NO! Parents should refrain from doing the following…
- Do not email or call coaches on your child’s behalf – let your athlete make and build a relationship with each potential coach
- When meeting with a coach, do not answer questions on behalf of your athlete – let them speak for themselves.
- Try not to influence their ultimate university choice by telling them where you think they should go.
- College questionnaires, and email responses to coaches should be completed by the student-athlete NOT the parents.
- During telephone conversations with the coach, stay off the call unless you are asked to listen in. The coach is most interested in speaking with the athlete.
- During competitions when there are college coaches present, refrain from sitting next to them and talking up the positive attributes of your child. If your child has had correspondence with that coach, introduce yourself briefly, but do not linger.
- Do not pressure your athlete to play better, or study harder in order to get recruited. Often this additional pressure is counter-productive.
- Never overstate your child’s ability or academic capabilities.
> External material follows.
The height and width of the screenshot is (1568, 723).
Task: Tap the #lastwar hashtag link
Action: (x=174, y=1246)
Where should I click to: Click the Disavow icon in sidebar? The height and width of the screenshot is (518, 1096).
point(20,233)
This, most likely, will result in a poor long-term decision and a bad collegiate fit for your child AND the coach. You want to set your child up for success, and as much as you love them – I bet you want them to graduate, not return home after a semester because they are unhappy with their choice!
In general, coaches are hesitant to recruit players whose parents are too involved. Each coach is on the look out for student-athletes that will fit with their program not just athletically, but also in personality, work ethic, academic excellence and many other factors. If you are too involved as a parent, the coach cannot develop the personal relationship necessary to determine if your athlete is a good fit or not. Remember, your athlete will be spending most of their time out of class with their team and coach, they will become a family away from home. While it is important for you to be comfortable with where you are sending them to school, it is far more important that your athlete is comfortable in their relationships with the team, coach, athletic department and campus surroundings.
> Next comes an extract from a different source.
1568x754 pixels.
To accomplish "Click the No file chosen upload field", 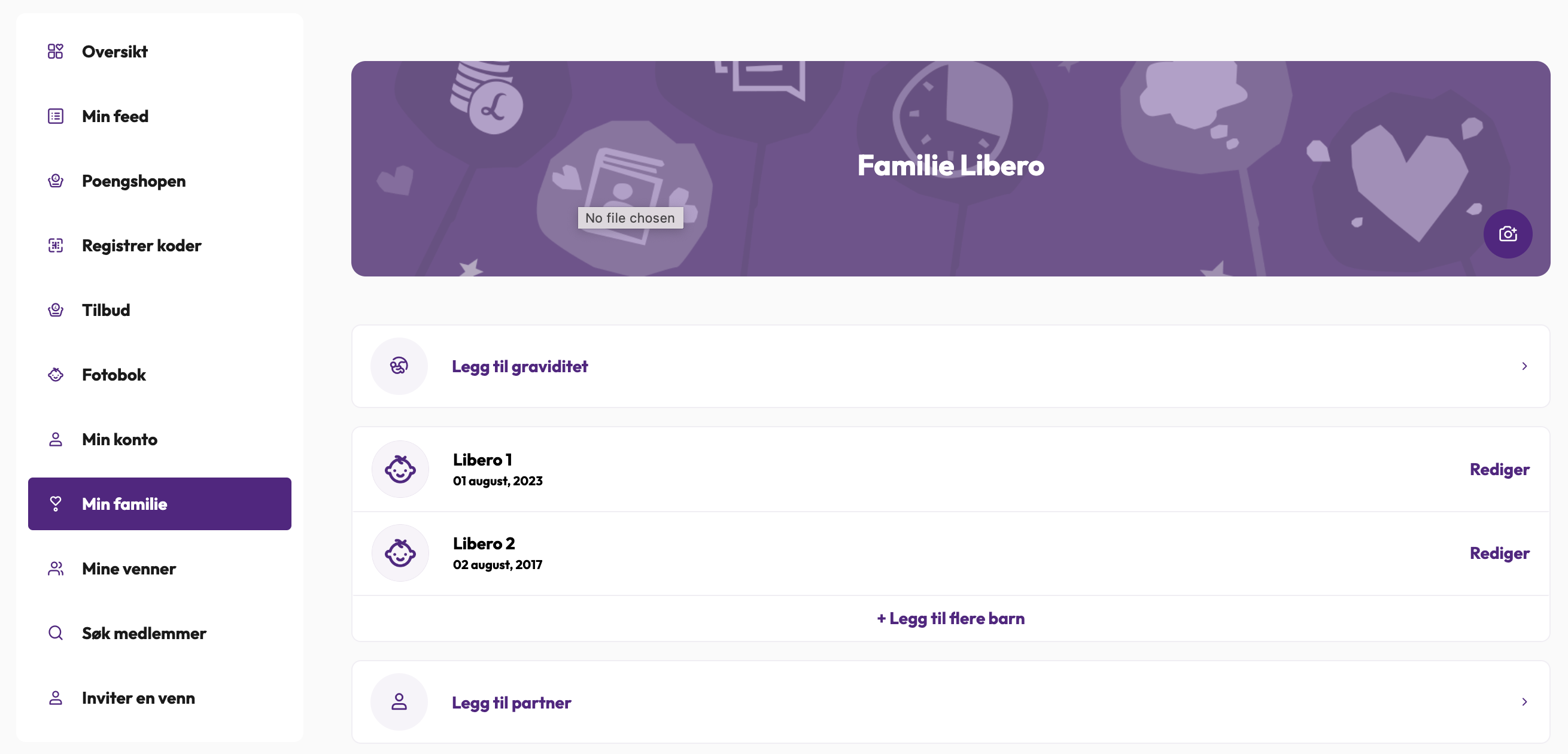I will point(630,217).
When is a good time to get involved?
Often in the recruiting process, email correspondence flies back and forth and can sometimes feel like the process is not getting to a decisive conclusion. At this point it is a good idea for Mom or Dad to call or email the coach to find out
1. Where your athlete stands on their recruiting lists and
2. If there will be a scholarship offer made.
The recruiting process is stressful and is the start of big change in your families life! As parents provide support, guidance and encouragement and urge your children to: (a) think and speak for themselves, (b) do as much research as possible, and (c) ultimately make a personal decision that they are comfortable with.